Artikel 8                    Groen

8.1                                  Bestemmingsomschrijving

De voor ‘Groen’ aangewezen gronden zijn bestemd voor:

a      groenvoorzieningen, bermen en beplanting;

b      parken en plantsoenen;

c      fiets- en voetpaden;

d      tevens een gronddepot ter plaatse van de aanduiding ‘gronddepot’;

 

met daaraan ondergeschikt:

e      water en waterhuishoudkundige voorzieningen;

f       wegen, straten en paden;

g      nutsvoorzieningen;

h      speelvoorzieningen;

 

met de daarbij behorende:

i        erven en terreinen.

 

8.2                                  Bouwregels

8.2.1        Algemeen

Op of in de tot ‘Groen’ bestemde gronden mogen uitsluitend worden gebouwd:

a      andere bouwwerken ten dienste van de bestemming.

 

8.2.2        Gebouwen

Op of in de tot ‘Groen’ bestemde gronden mogen geen gebouwen worden gebouwd.

 

8.2.3        Andere bouwwerken

Voor het bouwen van de in 8.2.1 onder a genoemde andere bouwwerken gelden de volgende bepalingen:

a      de bouwhoogte van lichtmasten mag niet meer bedragen dan 6 meter.

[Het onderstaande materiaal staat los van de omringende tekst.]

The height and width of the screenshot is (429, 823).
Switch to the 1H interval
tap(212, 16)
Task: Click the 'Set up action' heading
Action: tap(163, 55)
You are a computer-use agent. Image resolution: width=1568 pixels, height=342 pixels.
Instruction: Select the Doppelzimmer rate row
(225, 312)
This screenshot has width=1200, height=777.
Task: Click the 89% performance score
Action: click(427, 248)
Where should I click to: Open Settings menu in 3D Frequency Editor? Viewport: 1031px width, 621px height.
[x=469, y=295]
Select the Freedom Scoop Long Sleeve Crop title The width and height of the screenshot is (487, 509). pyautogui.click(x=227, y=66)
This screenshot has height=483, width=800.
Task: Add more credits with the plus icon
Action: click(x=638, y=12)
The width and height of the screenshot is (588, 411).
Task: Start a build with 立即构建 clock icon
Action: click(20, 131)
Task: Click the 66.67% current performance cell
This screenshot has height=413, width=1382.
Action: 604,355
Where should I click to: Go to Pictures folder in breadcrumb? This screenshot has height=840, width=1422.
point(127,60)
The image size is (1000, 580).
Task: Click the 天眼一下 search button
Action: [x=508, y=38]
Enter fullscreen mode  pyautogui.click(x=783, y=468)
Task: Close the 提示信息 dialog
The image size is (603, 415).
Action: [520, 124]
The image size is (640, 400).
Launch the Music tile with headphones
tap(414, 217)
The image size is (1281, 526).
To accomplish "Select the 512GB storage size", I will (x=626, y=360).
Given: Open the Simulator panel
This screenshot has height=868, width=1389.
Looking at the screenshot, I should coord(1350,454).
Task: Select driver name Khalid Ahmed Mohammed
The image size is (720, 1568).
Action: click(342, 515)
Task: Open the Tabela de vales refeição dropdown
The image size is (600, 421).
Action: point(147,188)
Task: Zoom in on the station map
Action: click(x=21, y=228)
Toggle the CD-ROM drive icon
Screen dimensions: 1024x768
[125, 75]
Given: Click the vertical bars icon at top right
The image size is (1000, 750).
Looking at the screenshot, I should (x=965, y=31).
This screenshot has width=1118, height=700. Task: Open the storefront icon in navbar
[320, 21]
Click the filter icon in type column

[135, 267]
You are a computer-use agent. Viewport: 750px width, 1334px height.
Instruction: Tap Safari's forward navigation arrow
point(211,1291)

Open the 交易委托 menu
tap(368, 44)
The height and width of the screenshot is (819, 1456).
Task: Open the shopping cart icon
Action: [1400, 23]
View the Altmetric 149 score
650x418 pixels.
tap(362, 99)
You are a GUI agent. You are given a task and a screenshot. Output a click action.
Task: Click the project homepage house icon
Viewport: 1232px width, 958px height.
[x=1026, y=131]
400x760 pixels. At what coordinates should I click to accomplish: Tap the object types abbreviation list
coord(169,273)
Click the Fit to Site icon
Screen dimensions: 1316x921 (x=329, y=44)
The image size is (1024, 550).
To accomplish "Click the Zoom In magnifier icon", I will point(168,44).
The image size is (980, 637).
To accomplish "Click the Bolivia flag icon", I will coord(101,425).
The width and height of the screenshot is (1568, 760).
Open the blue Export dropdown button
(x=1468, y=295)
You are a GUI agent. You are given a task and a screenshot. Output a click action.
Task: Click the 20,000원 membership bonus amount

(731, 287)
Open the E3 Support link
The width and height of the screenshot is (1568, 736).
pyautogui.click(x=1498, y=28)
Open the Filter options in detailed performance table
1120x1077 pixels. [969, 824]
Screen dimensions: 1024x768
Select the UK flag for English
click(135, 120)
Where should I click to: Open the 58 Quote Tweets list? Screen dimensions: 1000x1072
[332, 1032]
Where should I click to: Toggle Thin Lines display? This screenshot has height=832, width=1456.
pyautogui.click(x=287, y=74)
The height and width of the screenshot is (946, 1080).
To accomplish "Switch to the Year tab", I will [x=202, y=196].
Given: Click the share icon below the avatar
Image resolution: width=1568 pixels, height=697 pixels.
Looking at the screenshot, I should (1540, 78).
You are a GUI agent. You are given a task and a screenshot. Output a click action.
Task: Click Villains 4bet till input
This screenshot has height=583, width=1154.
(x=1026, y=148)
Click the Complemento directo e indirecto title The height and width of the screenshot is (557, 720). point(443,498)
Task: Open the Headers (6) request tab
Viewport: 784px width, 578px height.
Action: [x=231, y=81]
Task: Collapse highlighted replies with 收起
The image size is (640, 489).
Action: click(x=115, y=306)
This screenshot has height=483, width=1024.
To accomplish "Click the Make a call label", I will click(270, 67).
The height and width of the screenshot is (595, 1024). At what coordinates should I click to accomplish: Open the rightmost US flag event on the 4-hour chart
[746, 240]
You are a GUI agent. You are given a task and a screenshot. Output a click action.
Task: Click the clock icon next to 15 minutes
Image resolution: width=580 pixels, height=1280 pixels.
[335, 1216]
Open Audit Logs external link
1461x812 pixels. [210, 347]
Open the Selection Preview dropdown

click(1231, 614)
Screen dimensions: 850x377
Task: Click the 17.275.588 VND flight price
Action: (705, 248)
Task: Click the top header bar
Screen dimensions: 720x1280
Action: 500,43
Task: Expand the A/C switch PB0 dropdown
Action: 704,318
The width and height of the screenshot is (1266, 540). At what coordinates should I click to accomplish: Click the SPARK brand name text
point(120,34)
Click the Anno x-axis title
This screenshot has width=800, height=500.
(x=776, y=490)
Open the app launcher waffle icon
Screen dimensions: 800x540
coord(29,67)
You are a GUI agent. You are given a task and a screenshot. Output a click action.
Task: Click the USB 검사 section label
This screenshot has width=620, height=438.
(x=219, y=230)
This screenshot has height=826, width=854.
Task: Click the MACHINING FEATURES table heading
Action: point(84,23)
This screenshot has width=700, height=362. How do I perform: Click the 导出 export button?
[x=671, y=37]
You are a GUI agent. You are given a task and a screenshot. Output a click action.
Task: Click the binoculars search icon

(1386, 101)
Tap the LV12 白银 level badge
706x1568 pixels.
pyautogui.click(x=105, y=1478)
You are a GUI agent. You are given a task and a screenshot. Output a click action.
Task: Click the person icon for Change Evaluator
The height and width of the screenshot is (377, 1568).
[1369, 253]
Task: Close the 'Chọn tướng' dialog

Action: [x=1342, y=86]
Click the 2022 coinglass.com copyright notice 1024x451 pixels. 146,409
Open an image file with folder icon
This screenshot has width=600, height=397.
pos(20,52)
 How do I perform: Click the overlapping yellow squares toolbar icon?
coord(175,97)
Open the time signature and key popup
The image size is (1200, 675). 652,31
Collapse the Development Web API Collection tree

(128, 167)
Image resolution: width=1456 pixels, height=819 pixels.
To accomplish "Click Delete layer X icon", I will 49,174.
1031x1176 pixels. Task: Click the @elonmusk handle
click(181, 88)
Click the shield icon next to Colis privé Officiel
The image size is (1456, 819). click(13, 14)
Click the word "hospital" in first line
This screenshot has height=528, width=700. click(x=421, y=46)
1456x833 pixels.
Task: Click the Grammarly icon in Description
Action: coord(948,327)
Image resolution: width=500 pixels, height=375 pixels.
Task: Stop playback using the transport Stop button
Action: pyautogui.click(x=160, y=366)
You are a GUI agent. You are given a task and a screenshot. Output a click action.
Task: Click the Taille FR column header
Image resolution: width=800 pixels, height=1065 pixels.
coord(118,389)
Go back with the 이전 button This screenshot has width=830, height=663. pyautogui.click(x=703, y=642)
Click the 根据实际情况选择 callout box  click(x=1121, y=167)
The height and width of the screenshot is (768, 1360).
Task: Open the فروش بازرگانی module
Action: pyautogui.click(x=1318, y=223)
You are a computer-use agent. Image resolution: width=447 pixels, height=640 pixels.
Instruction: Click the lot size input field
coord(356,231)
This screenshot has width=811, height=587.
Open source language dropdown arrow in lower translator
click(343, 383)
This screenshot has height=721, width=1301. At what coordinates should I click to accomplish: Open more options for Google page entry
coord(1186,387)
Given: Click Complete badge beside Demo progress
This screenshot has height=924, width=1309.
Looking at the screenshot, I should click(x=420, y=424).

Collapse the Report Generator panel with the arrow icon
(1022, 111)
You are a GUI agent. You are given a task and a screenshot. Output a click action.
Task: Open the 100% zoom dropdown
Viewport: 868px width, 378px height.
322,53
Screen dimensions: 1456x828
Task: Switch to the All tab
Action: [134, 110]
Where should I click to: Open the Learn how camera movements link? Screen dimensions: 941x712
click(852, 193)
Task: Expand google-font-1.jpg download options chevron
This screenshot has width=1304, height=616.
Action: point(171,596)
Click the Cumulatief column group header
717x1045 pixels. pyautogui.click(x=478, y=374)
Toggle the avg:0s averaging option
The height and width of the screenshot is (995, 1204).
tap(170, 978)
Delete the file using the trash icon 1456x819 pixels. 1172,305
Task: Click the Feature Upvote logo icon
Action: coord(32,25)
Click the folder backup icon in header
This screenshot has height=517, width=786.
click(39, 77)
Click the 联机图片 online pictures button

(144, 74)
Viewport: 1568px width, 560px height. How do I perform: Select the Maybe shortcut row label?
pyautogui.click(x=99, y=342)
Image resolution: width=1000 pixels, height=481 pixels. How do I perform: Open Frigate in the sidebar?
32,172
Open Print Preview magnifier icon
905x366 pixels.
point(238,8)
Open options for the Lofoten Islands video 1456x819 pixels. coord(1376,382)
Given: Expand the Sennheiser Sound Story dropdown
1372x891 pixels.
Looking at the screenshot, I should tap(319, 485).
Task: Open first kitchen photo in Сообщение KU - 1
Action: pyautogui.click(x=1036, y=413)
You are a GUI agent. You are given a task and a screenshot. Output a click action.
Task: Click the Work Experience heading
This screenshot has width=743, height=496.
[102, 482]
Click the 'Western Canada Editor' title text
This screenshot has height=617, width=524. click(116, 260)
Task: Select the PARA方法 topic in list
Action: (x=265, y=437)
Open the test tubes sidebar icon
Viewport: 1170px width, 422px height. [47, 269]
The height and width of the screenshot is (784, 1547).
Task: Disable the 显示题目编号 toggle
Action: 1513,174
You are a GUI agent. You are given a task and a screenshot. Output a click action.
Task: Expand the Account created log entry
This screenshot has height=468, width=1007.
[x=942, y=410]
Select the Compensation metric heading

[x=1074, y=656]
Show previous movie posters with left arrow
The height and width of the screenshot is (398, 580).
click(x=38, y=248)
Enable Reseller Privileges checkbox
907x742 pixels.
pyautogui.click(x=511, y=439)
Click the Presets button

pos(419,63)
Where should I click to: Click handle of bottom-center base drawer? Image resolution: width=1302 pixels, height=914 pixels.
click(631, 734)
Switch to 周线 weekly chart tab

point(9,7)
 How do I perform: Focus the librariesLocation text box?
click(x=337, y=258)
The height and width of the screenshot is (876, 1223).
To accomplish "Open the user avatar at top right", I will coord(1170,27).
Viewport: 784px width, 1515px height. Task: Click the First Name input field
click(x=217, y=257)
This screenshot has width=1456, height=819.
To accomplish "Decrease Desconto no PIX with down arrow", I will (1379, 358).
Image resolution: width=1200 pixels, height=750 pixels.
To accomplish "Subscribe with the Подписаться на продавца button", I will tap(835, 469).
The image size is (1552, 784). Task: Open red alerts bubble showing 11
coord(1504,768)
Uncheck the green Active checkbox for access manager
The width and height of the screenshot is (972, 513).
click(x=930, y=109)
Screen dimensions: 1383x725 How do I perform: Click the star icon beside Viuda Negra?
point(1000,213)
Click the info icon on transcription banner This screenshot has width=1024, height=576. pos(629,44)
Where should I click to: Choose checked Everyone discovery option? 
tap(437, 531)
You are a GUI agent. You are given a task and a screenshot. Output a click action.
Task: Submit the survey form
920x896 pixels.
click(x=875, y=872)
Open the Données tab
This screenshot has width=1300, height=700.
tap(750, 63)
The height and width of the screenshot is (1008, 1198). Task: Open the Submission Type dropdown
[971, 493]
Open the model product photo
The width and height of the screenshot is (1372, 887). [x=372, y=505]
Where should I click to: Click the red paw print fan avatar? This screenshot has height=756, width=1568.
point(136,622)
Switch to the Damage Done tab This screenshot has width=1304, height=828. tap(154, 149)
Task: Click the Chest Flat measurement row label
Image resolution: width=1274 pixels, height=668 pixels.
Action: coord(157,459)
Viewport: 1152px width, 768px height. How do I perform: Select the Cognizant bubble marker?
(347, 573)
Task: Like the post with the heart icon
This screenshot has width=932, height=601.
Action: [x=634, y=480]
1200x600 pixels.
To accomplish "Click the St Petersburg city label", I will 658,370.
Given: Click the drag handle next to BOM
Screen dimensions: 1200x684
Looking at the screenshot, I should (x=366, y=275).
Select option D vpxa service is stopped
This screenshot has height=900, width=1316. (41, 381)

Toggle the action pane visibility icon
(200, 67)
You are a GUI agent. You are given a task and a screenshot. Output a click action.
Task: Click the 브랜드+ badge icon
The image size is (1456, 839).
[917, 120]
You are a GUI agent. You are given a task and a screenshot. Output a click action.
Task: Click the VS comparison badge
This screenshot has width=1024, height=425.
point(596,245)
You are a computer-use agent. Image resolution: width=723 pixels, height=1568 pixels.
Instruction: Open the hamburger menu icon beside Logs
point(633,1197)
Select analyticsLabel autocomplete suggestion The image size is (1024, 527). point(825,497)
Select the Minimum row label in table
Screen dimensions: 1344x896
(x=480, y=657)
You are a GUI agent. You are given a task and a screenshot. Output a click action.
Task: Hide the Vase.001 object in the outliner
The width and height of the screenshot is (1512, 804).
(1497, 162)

b      de bouwhoogte van overige andere bouwwerken mag niet meer bedragen dan 3 meter.

 

8.3                                  Nadere eisen

Burgemeester en wethouders kunnen nadere eisen stellen aan de plaats en de afmetingen van de bebouwing ten behoeve van:

a      een goede woonsituatie;

b      de verkeersveiligheid;

c      de sociale veiligheid.

 


8.4                                  Specifieke gebruiksregels

Tot een met de bestemming strijdig gebruik wordt in ieder geval gerekend:

a      het gebruik van gronden als stort- of opslagplaats van al dan niet aan het gebruik onttrokken voorwerpen, stoffen en materialen, met uitzondering van de gronden ter plaatse van de aanduiding ‘gronddepot’.